- **WHAT IS NEEDED**
Write out exactly, with both ends included, the lines that run from the line containing "Viewport: 1024px width, 547px height." to the end of the entries. Pictures are not part of the answer.

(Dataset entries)
● ● ● ●
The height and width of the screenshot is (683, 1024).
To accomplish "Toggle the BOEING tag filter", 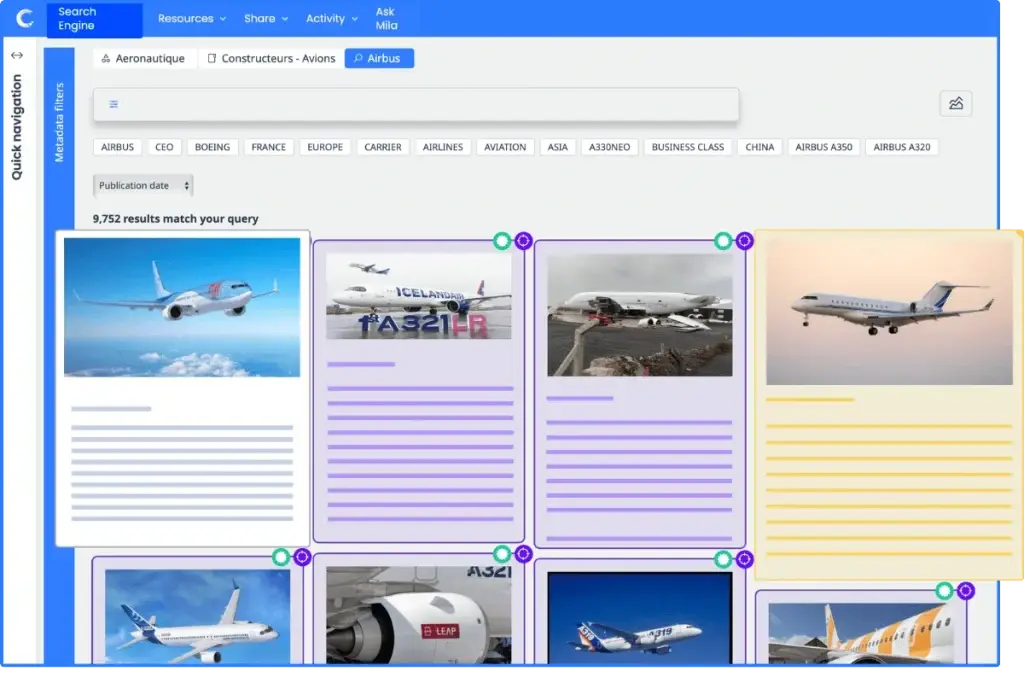I will (x=212, y=147).
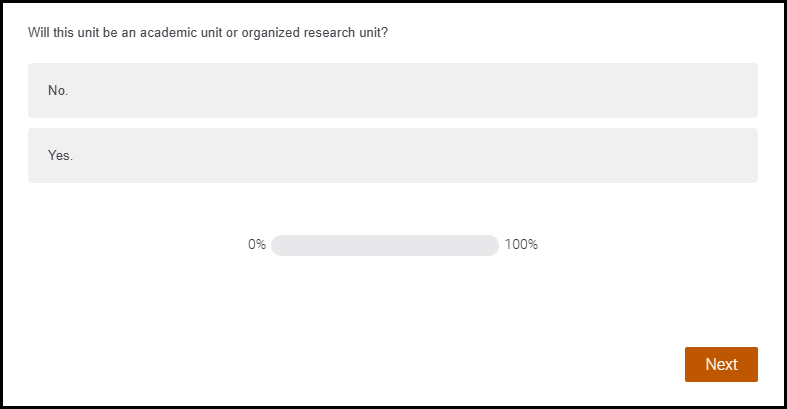
Task: Click the 100% progress label
Action: click(x=521, y=245)
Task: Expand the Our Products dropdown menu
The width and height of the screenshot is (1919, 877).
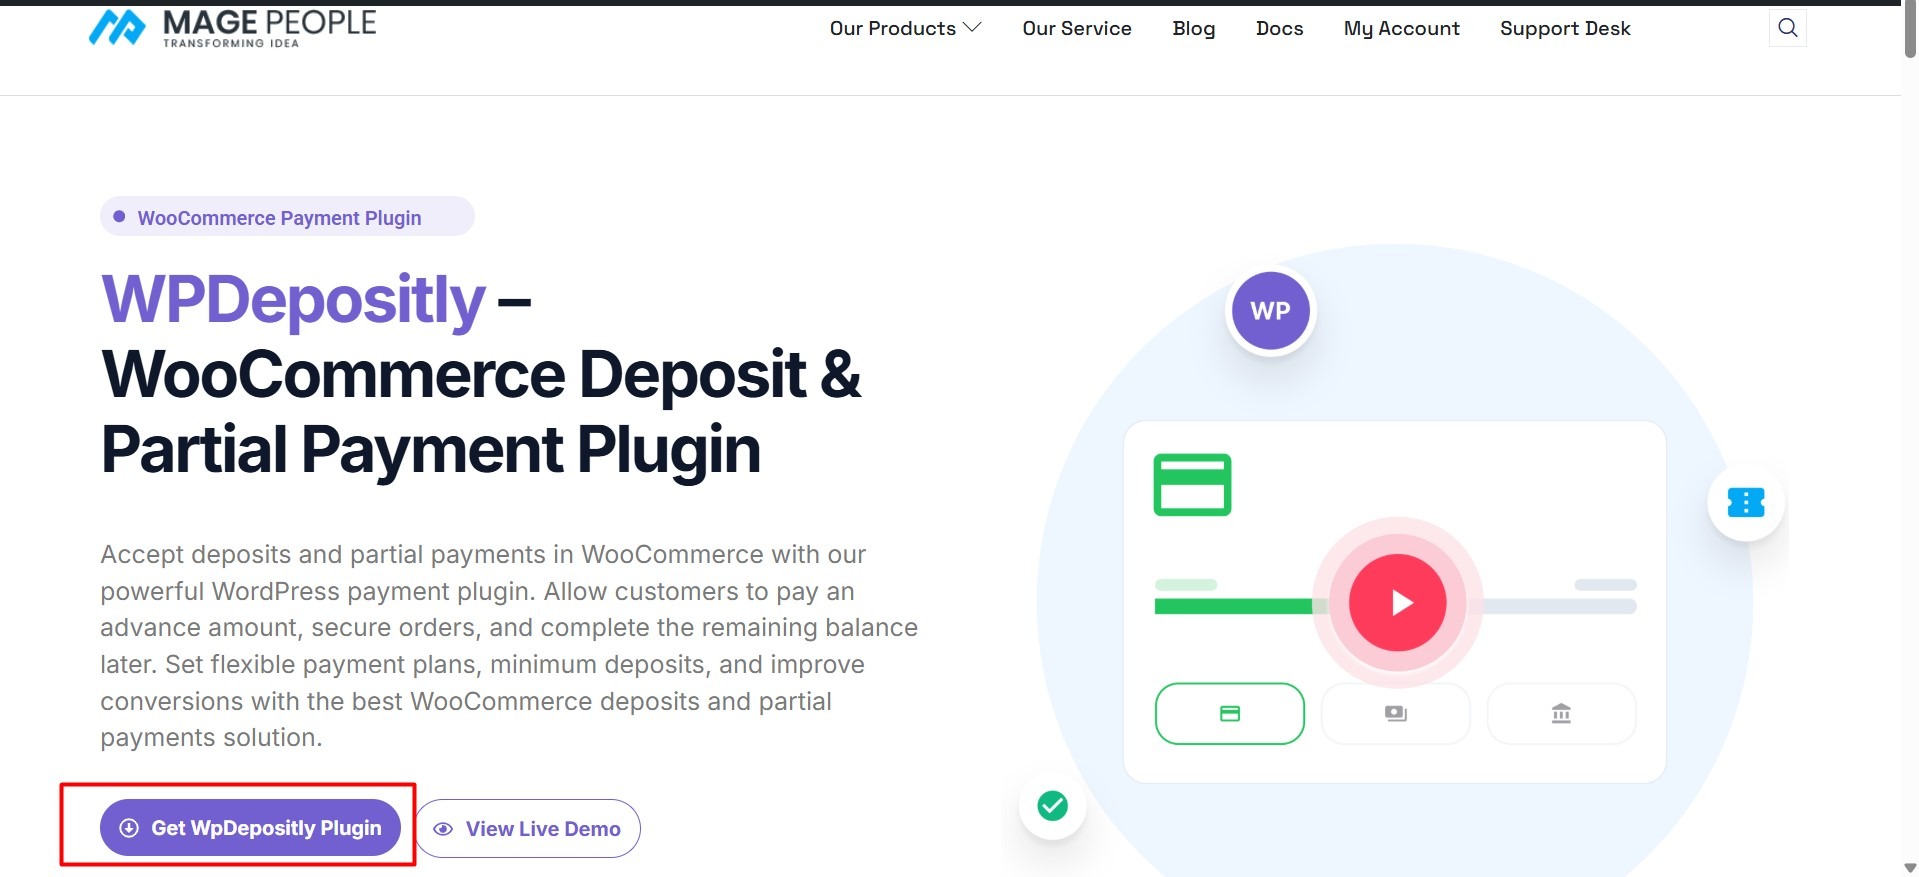Action: 892,29
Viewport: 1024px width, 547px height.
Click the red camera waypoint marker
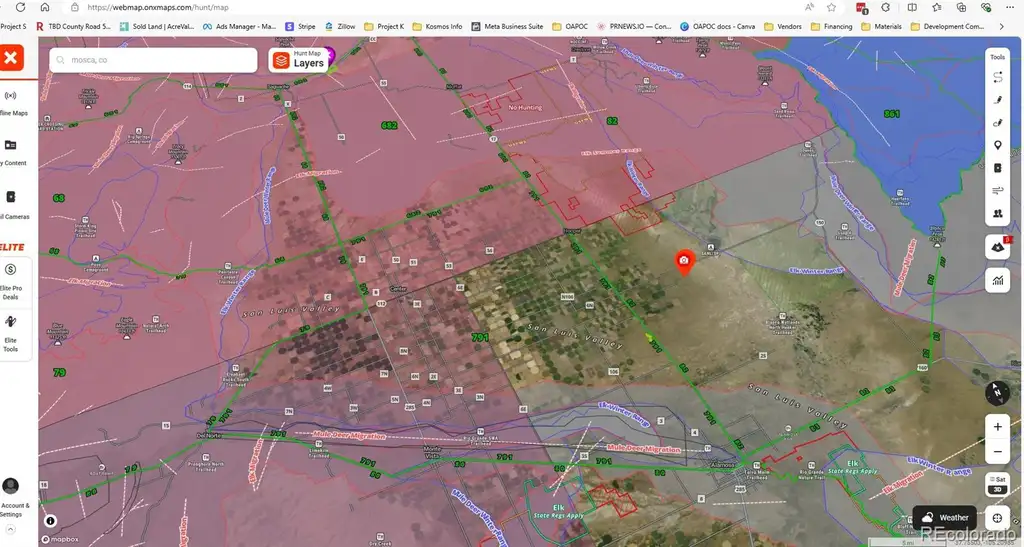click(x=684, y=262)
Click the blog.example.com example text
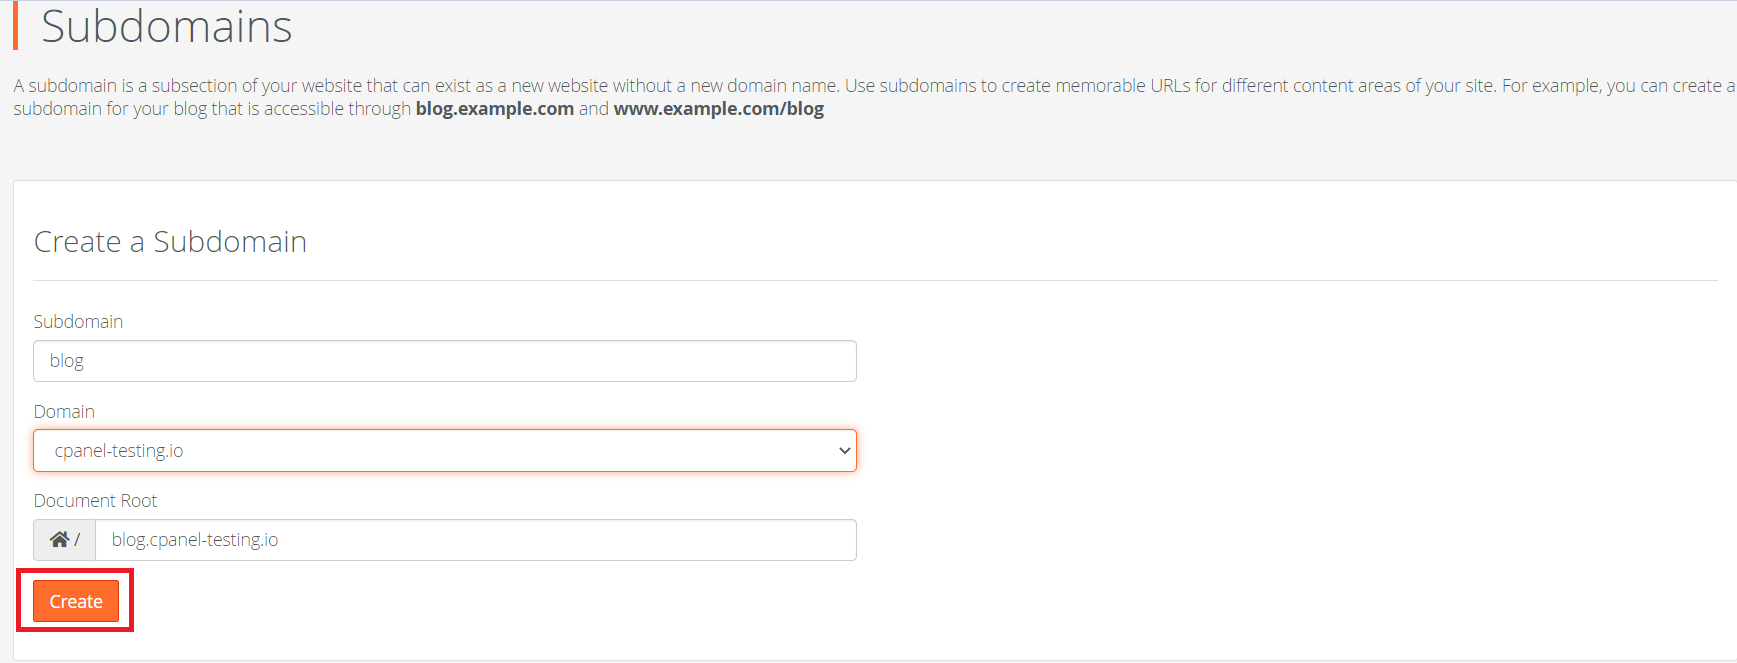Screen dimensions: 1737x663 pyautogui.click(x=494, y=108)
● ● ● ●
- **EXERCISE RESPONSE**
Viewport: 1024px width, 547px height.
Click the red camera waypoint marker
click(x=684, y=262)
Click the blog.example.com example text
Screen dimensions: 1737x663 pyautogui.click(x=494, y=108)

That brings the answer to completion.